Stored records
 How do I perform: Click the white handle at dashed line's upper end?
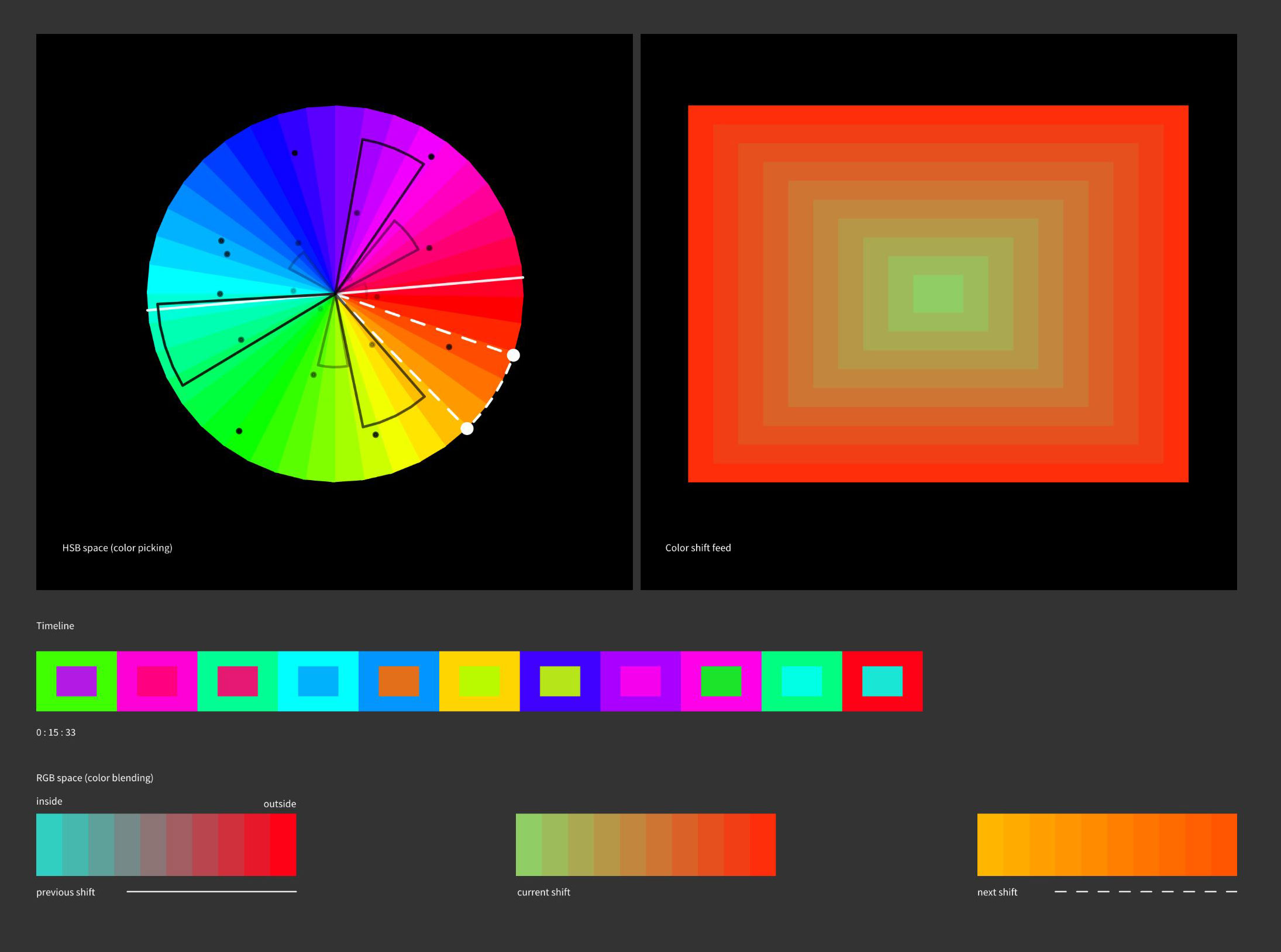click(513, 355)
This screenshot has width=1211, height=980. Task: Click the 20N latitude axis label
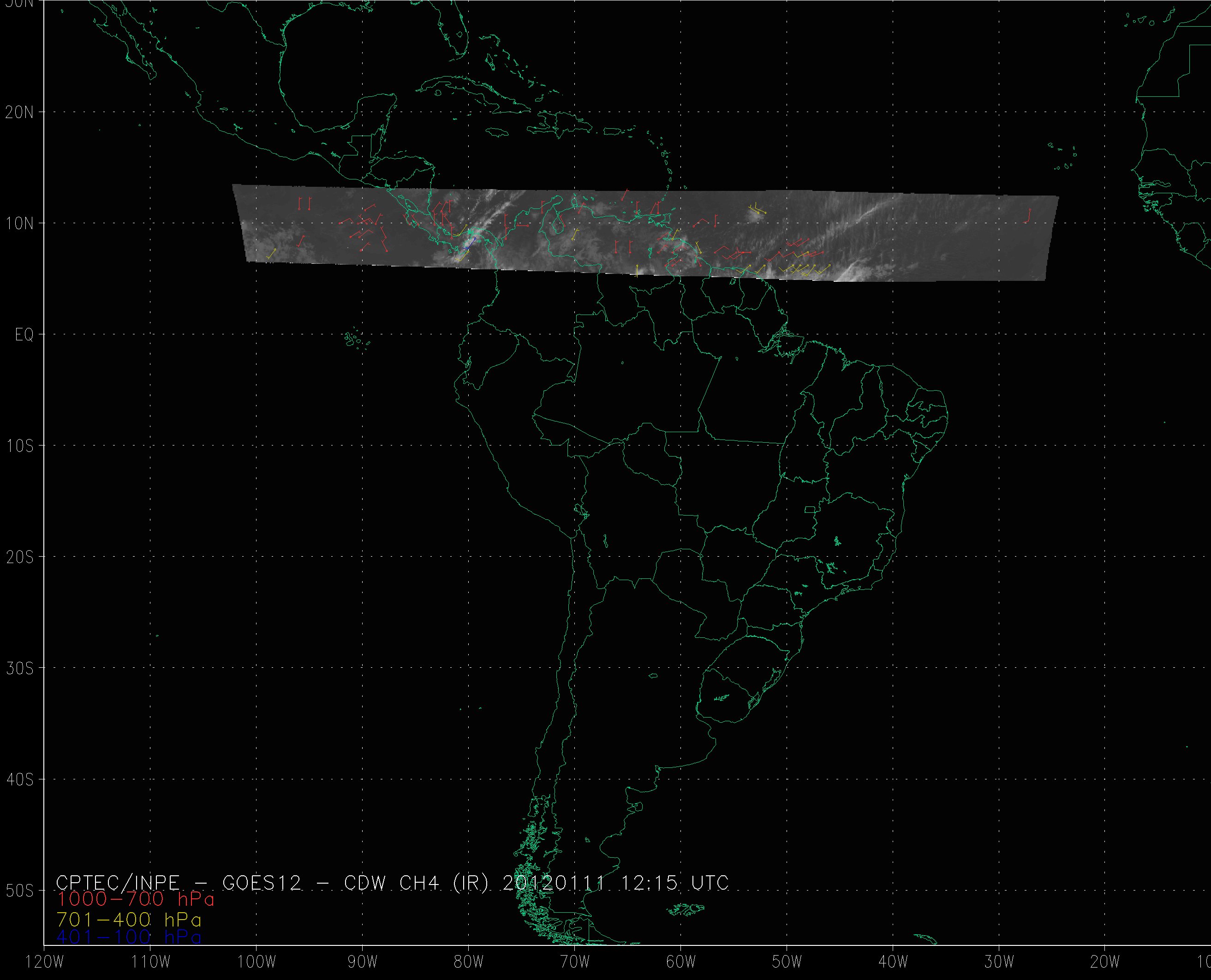coord(20,113)
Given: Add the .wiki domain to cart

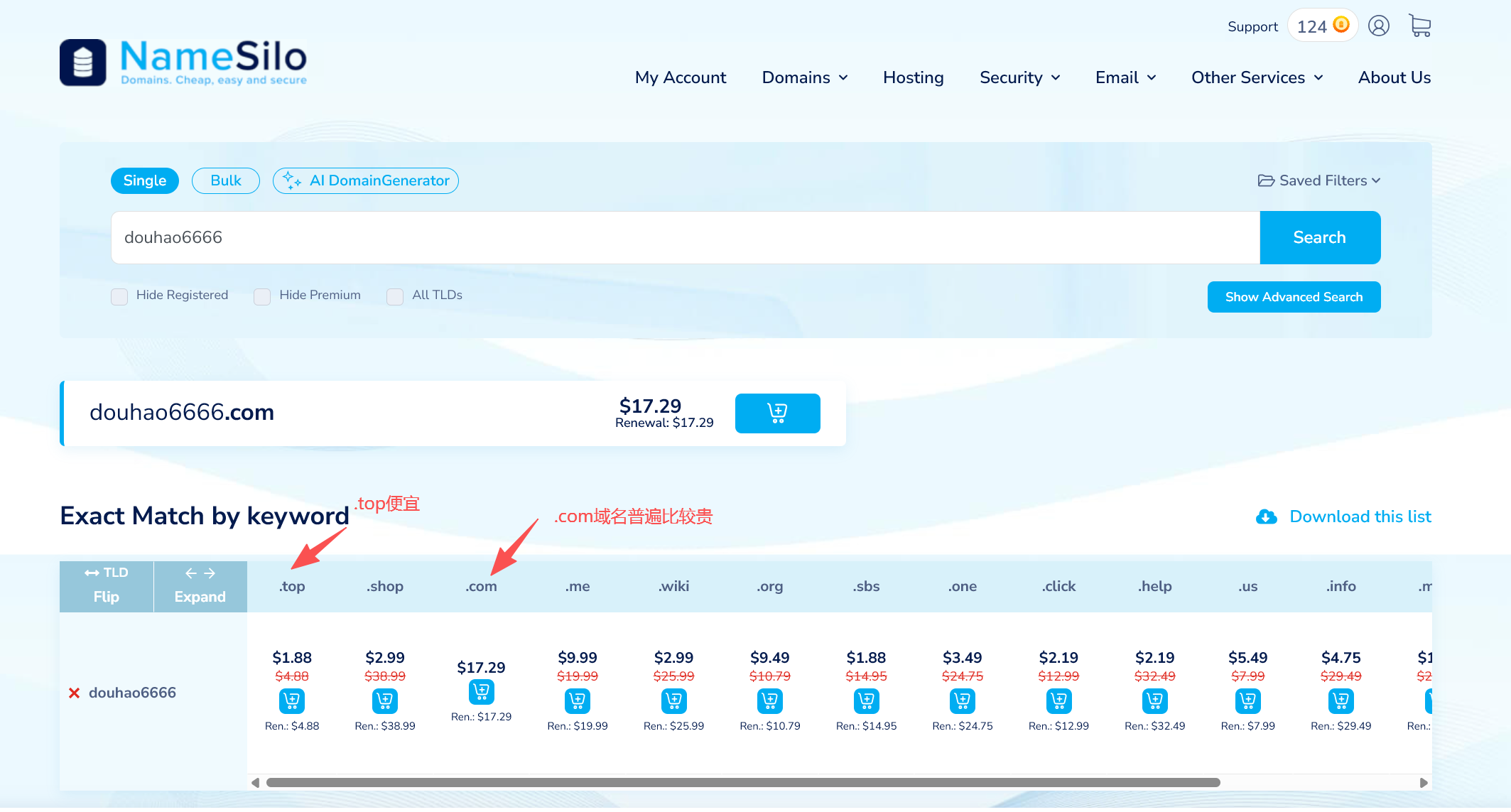Looking at the screenshot, I should pyautogui.click(x=673, y=701).
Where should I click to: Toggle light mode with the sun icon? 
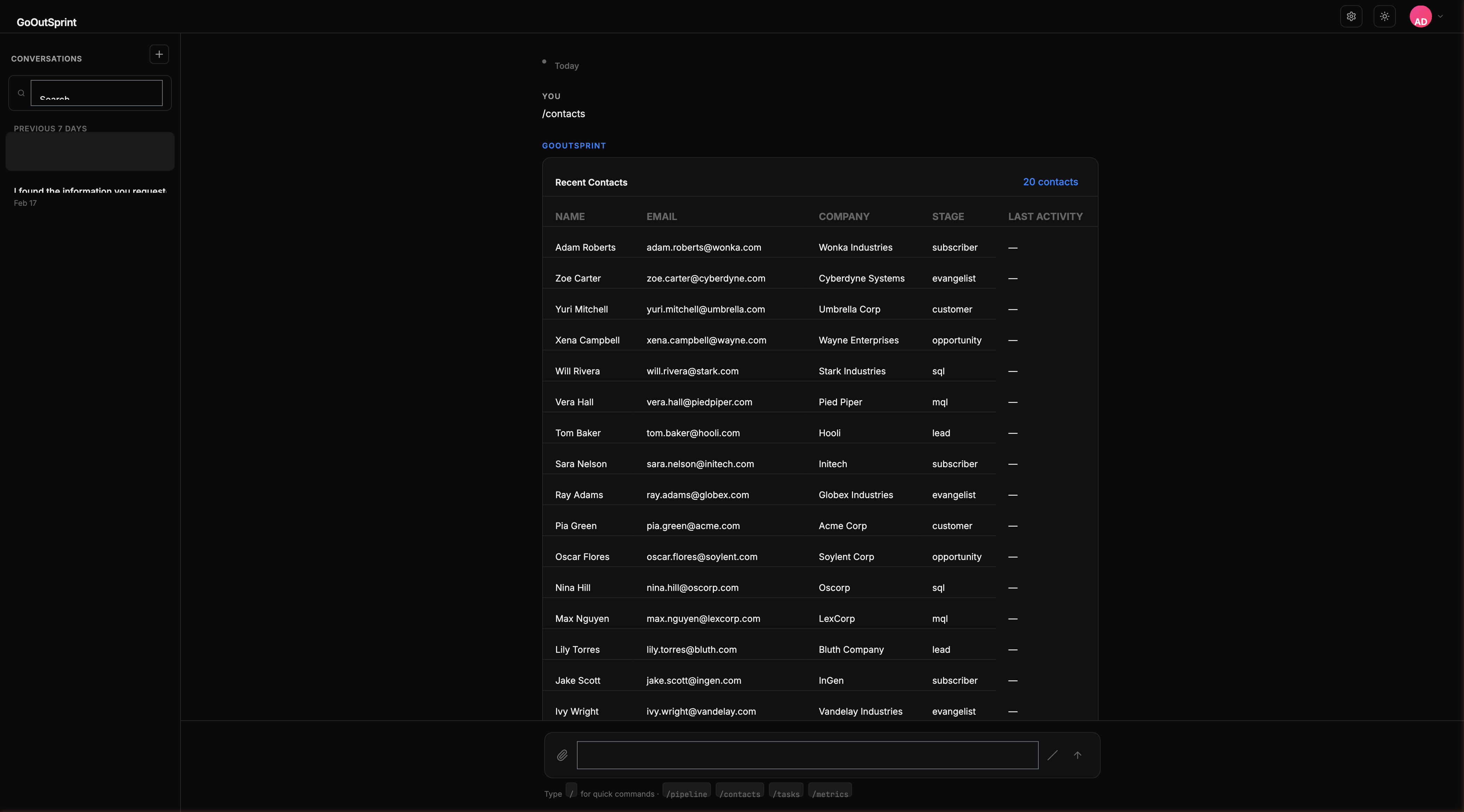pyautogui.click(x=1385, y=16)
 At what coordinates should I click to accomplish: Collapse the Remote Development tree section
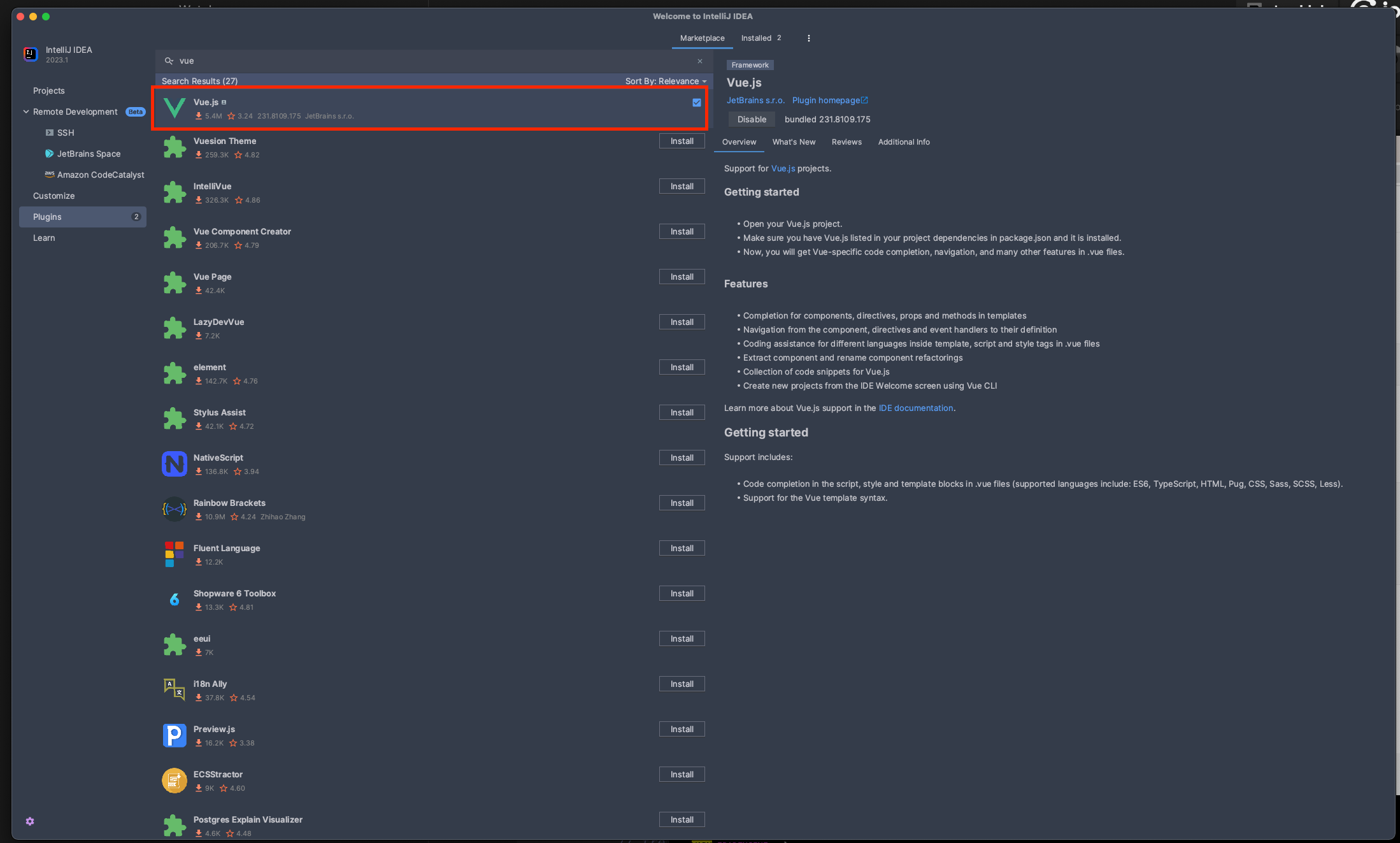point(26,112)

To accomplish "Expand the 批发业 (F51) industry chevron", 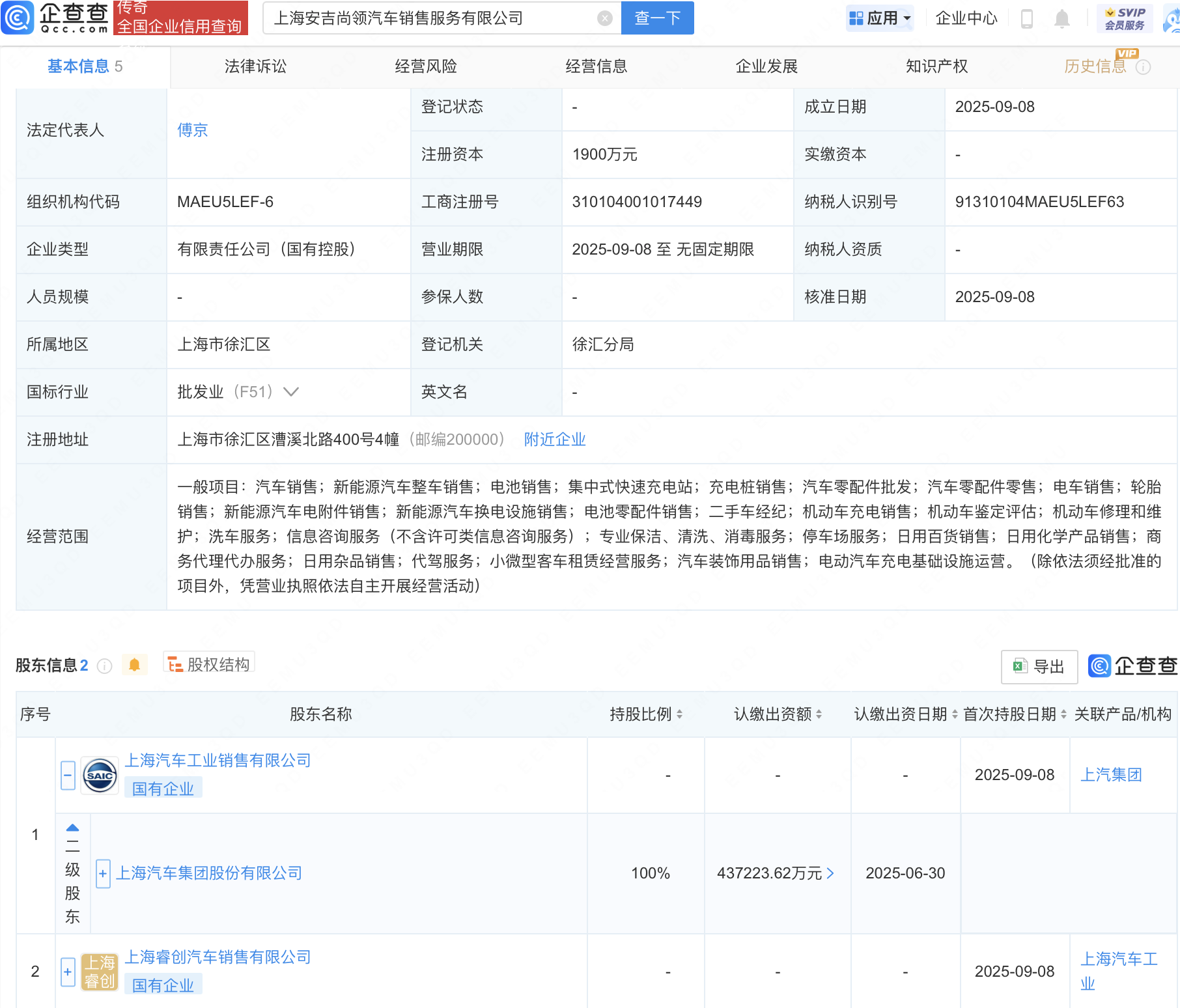I will tap(291, 392).
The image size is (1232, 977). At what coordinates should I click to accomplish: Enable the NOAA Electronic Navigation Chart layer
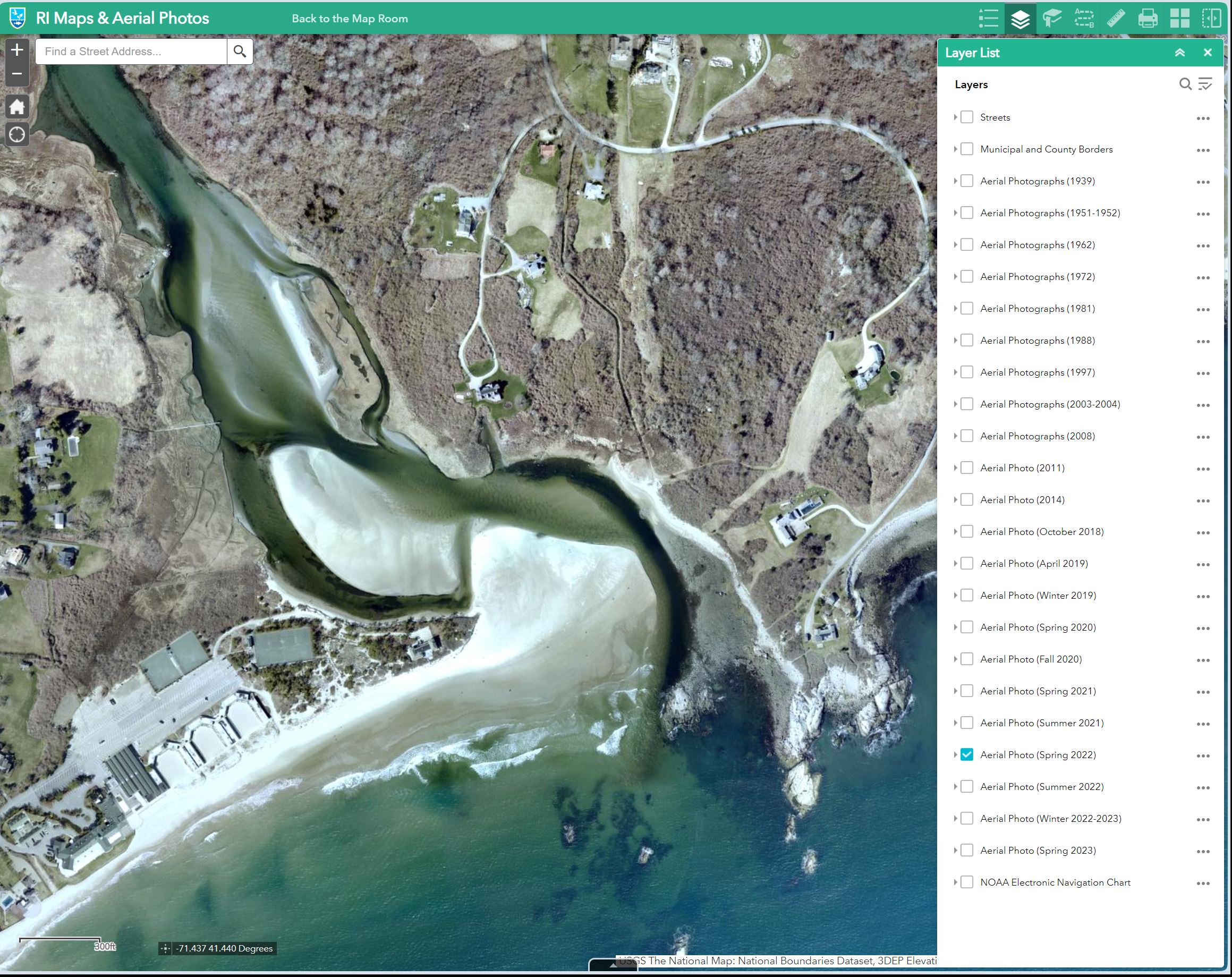click(x=966, y=882)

◆ **What you need to do**: Your copy should hold only the lines running from the one that contains "The image size" through the final line of the data; transcribe them exactly, both ends included, and leave pictures out.

◆ **Result**:
The image size is (1232, 977). At what coordinates should I click to accomplish: Enable the NOAA Electronic Navigation Chart layer
click(x=966, y=882)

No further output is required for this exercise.